Caro Direttore, ho letto la lettera del lettore Stefano Banda pubblicata ieri sul Corriere. Posso rispondere? Posso esporre il mio pensiero con qualche parola in più delle cinque che ho detto nel corso di un dibattito? Un conto è Pomigliano, un conto un artigiano. La sicurezza sul lavoro è un’irrinunciabile conquista della civiltà occidentale. L’eccesso occhiuto di burocrazia è invece un derivato della stupidità. In Europa è sempre più evidente il problema dell’eccesso di burocrazia imposto in questi anni alle imprese. La legge 626 non fa eccezione.
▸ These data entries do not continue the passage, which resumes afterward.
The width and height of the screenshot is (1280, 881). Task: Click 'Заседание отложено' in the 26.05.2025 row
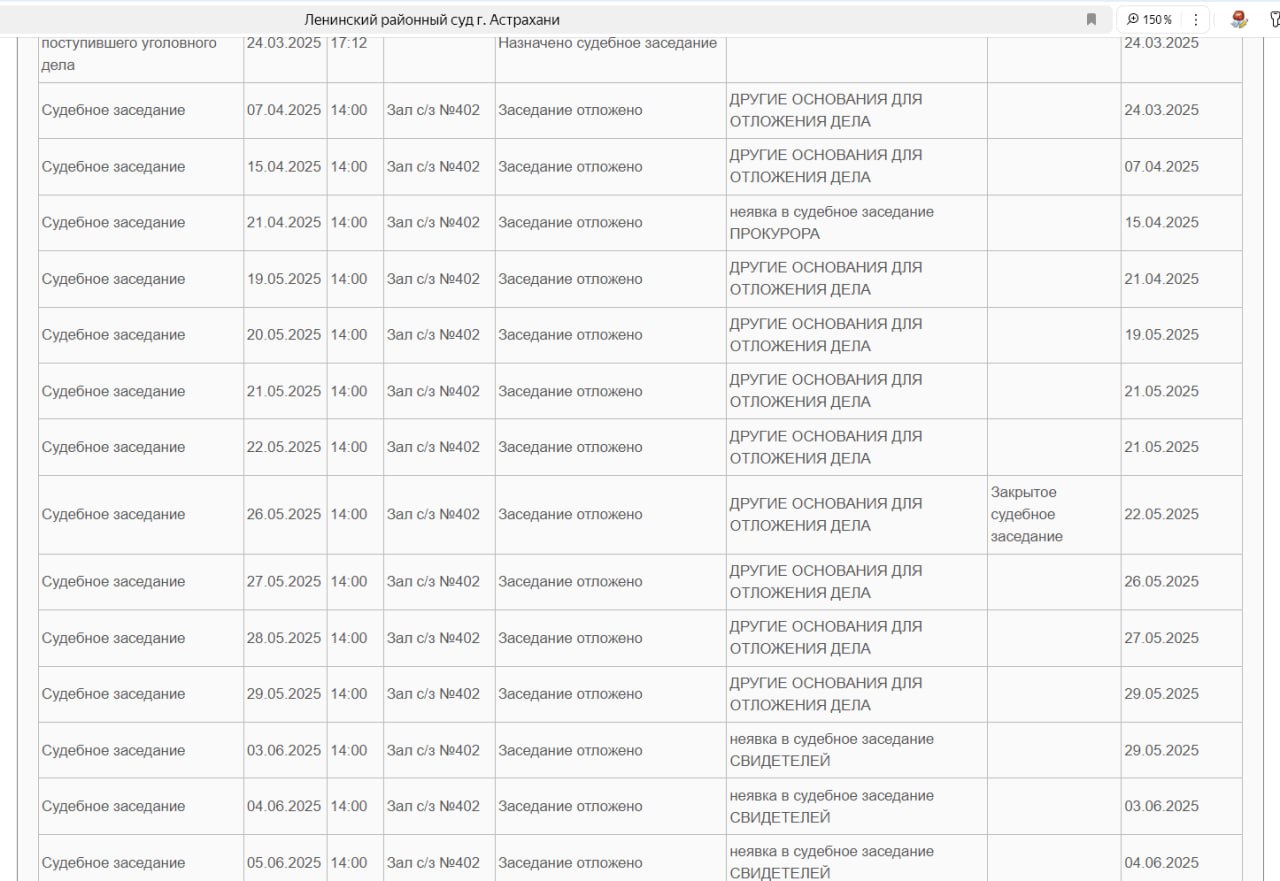(x=570, y=514)
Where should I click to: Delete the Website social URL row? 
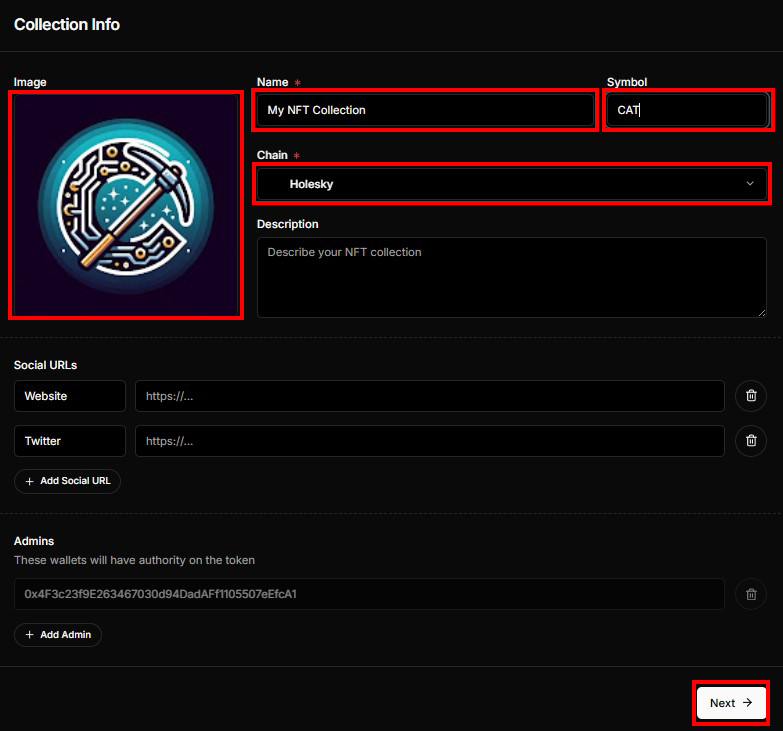750,396
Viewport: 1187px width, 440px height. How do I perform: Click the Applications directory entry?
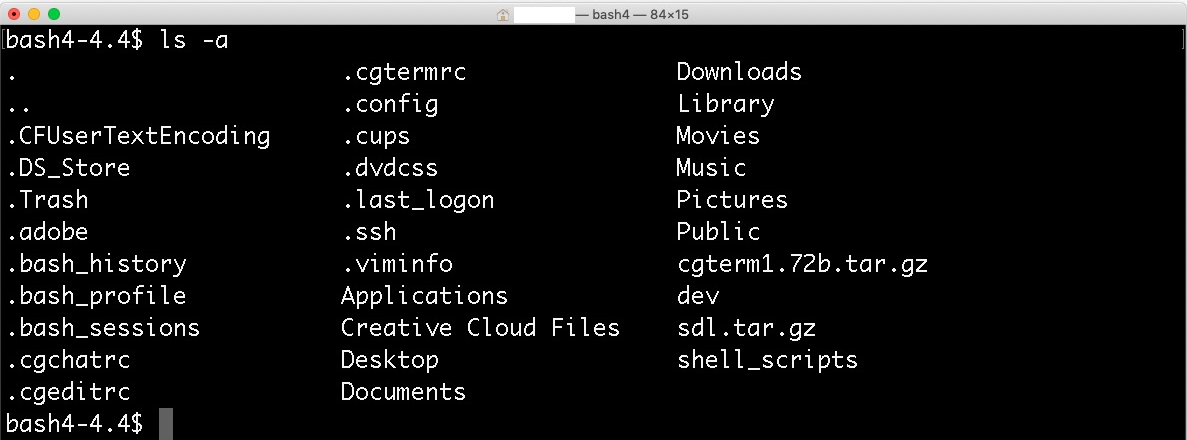(424, 296)
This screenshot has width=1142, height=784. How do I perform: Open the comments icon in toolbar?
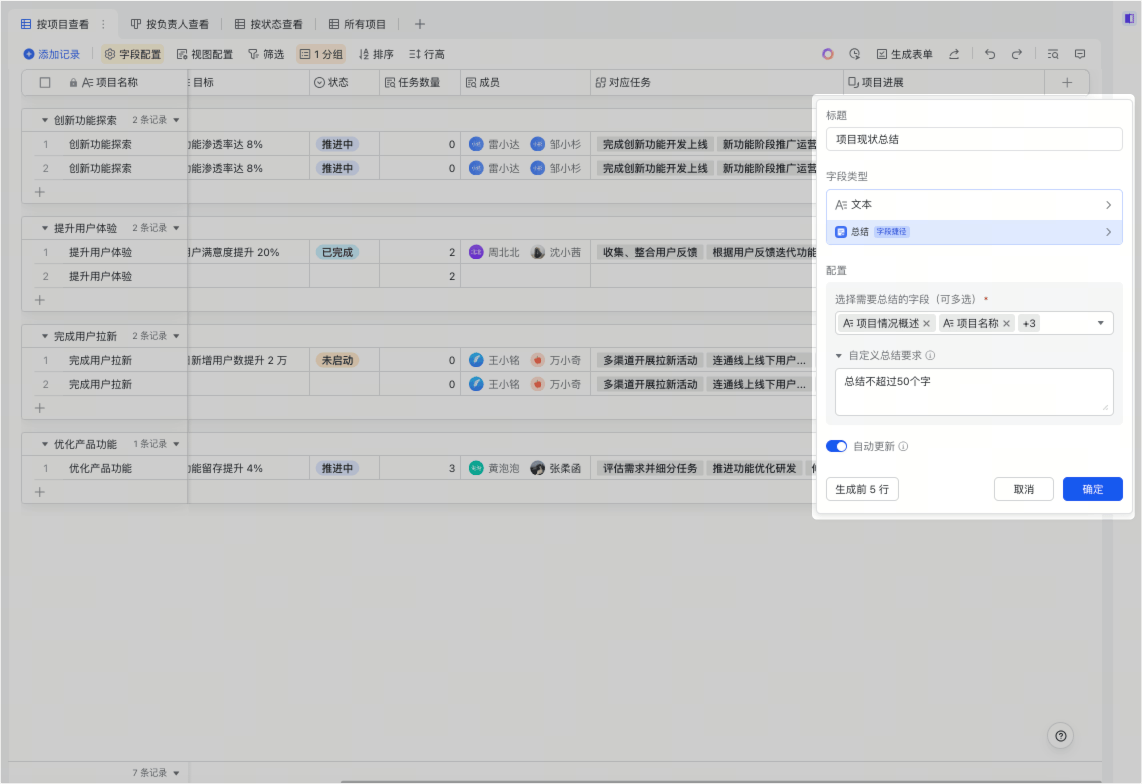tap(1080, 54)
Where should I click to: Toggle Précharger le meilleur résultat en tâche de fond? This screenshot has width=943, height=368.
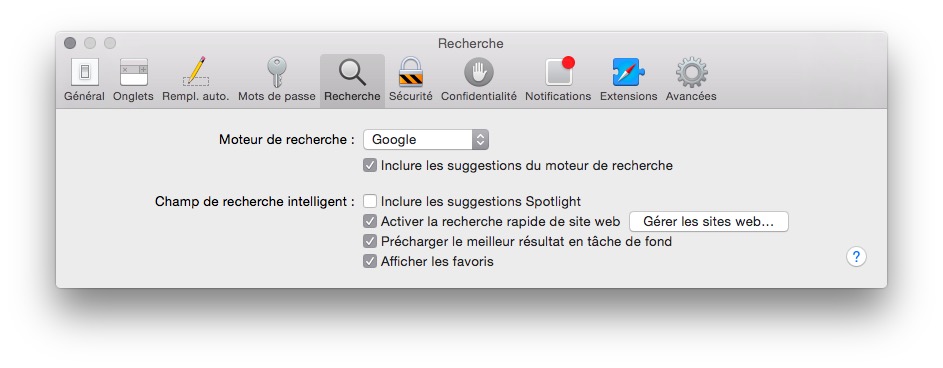click(370, 242)
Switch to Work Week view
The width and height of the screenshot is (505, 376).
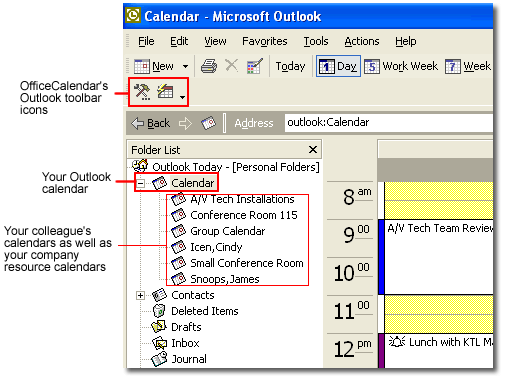tap(401, 66)
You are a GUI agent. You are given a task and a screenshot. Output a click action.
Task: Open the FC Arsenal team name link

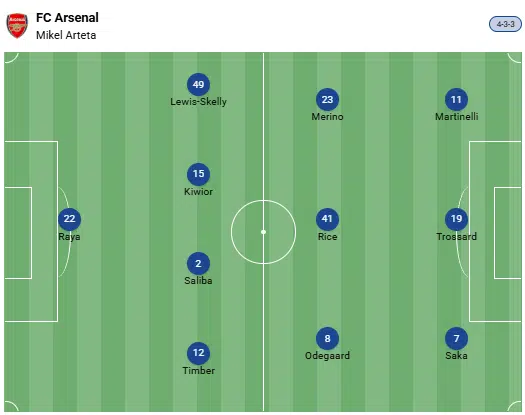[x=67, y=18]

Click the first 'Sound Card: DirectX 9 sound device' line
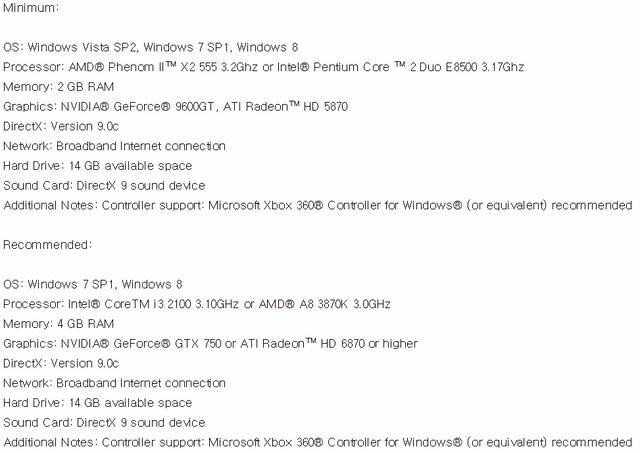click(104, 186)
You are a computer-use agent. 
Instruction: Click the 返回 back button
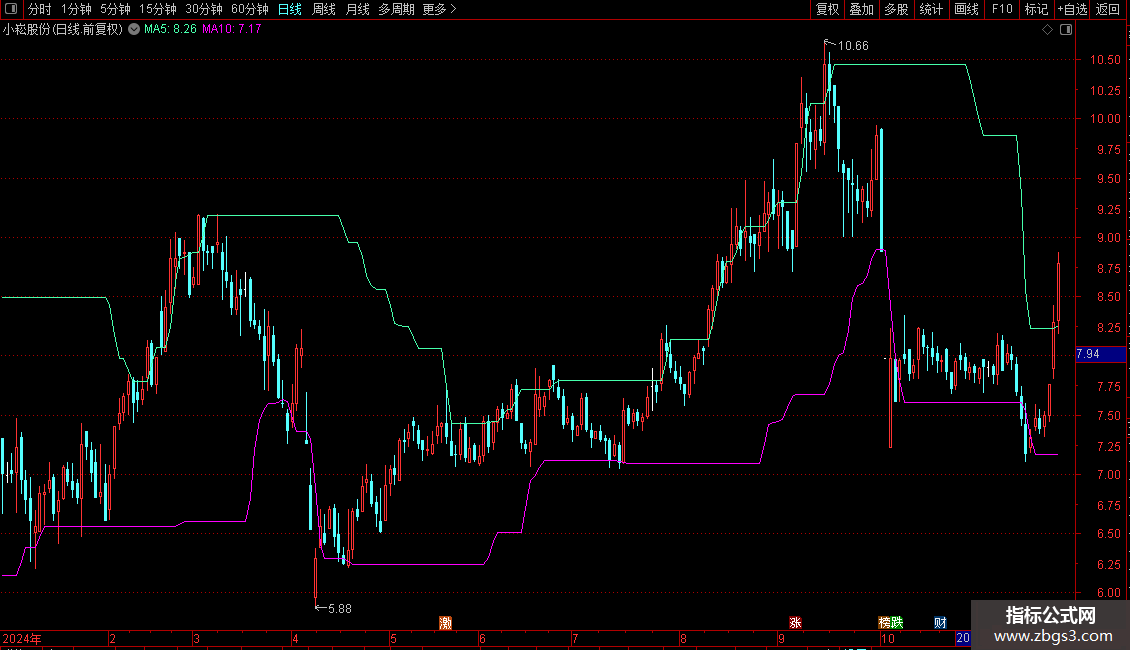tap(1108, 9)
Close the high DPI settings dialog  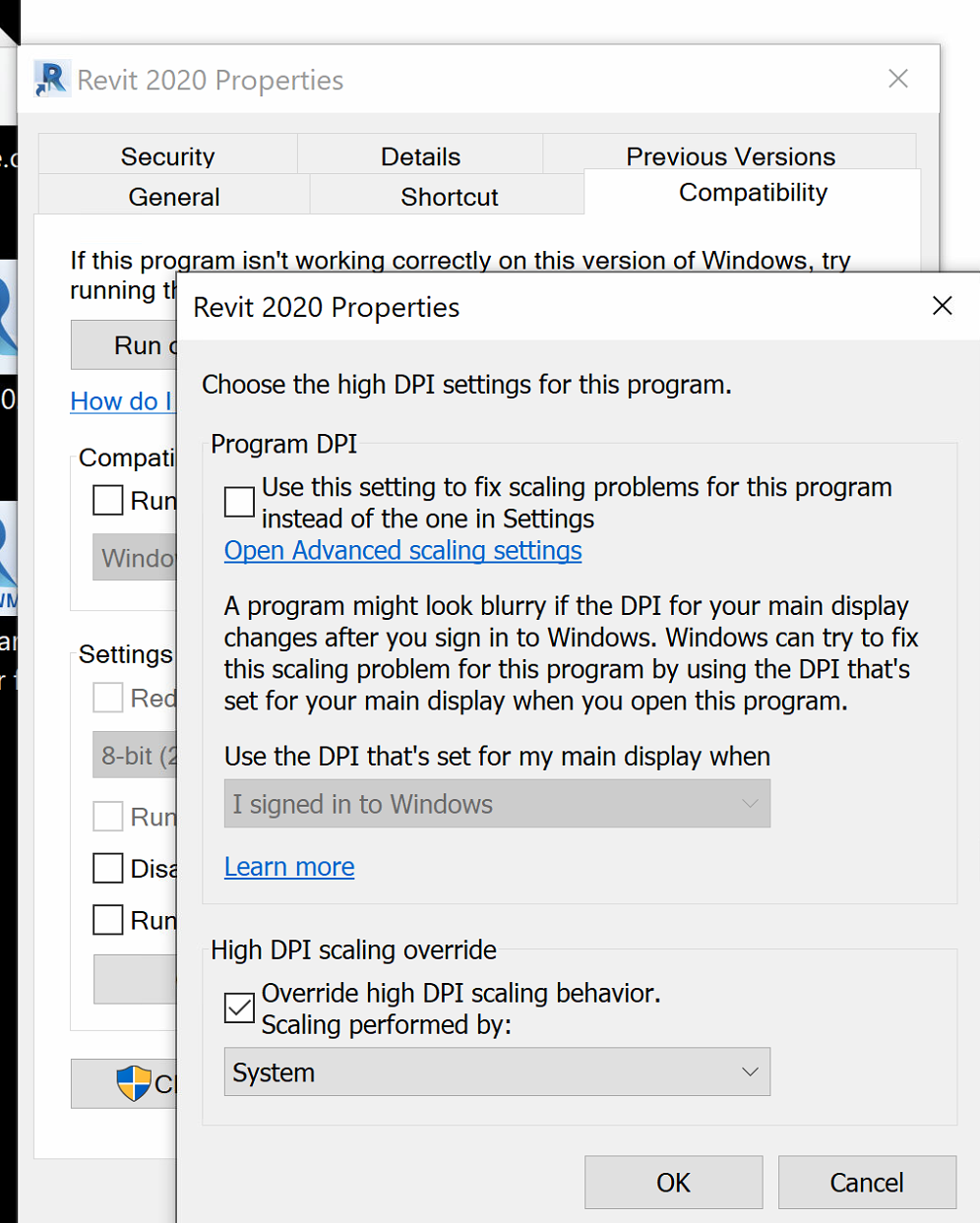(x=942, y=306)
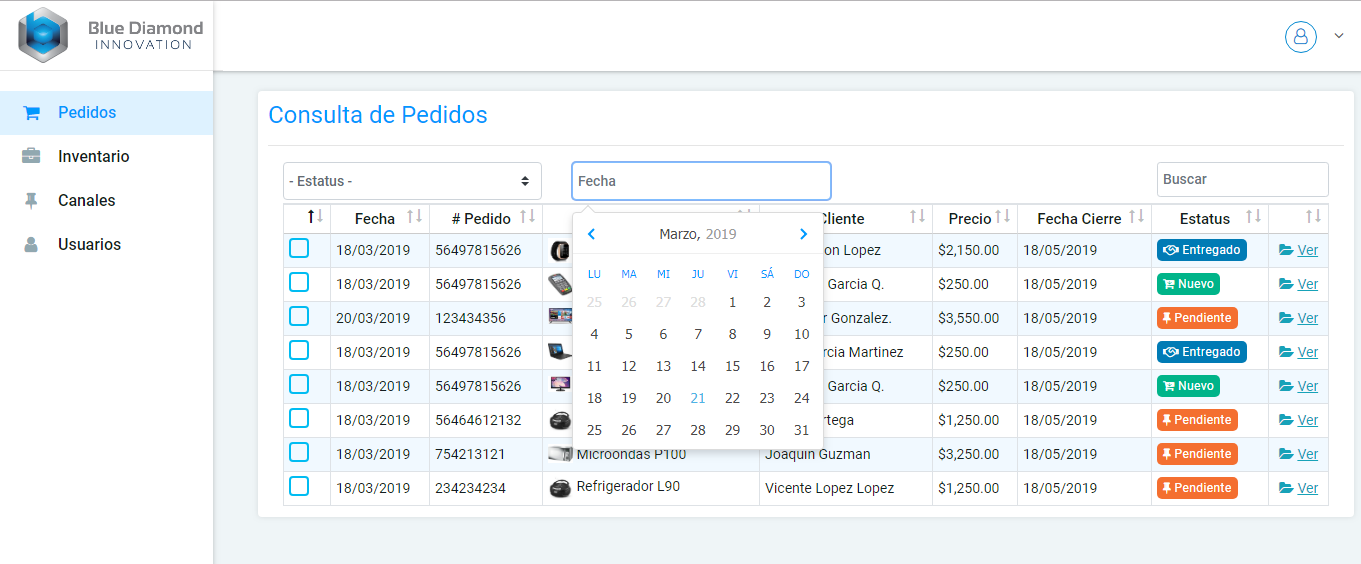Navigate to Usuarios section
1361x564 pixels.
89,245
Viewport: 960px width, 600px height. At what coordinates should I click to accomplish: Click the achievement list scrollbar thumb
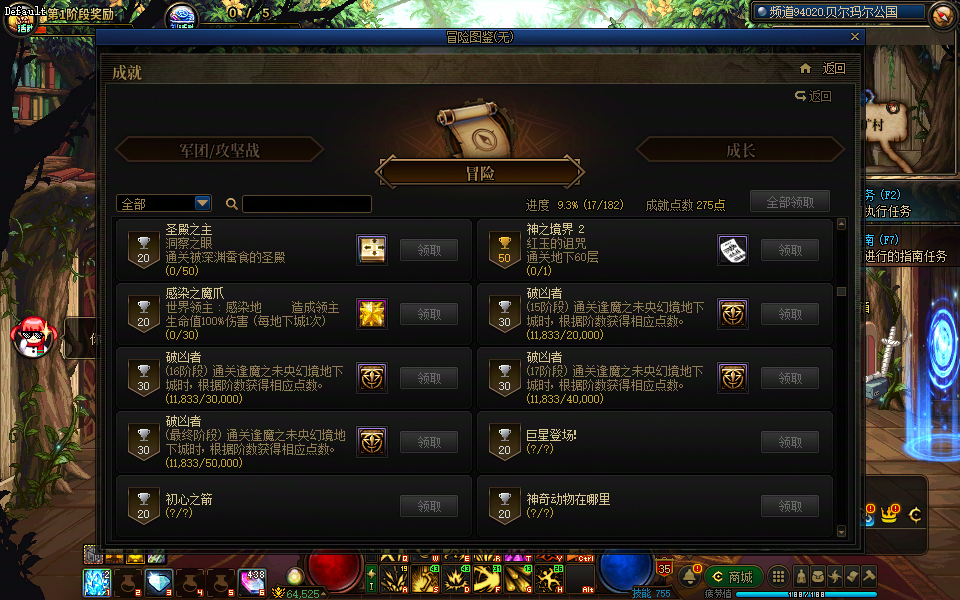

Nel caso della 626, che peraltro è stata assorbita in un nuovo Testo Unico, si deve distinguere tra effettiva tutela della sicurezza sul lavoro, che è fondamentale, ed eccessiva burocrazia che è quasi demenziale. Le regole pensate in Europa per la grande industria sono fondamentali ed inviolabili. Ma un conto è la grande industria, un conto è la piccola, minima, individuale impresa, caratteristica dell’economia italiana. E’ qui che l’applicazione italiana della direttiva europea si presenta come la fabbrica dell’assurdo: di costi artificiali, di corsi di formazione fantasma, di sanzioni erratiche. Ciò che è paradossale, in Italia, è appunto l’estensione indifferenziata e parossistica alla minima impresa di regole che poco o niente hanno a che vedere con la sicurezza sul lavoro. Di questo tipo di regole e di costi si può fare a meno, senza mettere in discussione la vita e la sicurezza dei lavoratori. Anzi tutelandoli ancora meglio, separando ciò che è serio da ciò che è assurdo. Perché, ripeto, un conto è la grande industria dove avvengono i grandi, tragici incidenti, un conto è il laboratorio di un artigiano, che magari lavora da solo senza neanche un apprendista, costretto per legge a diventare matto con la burocrazia. Tutto qui.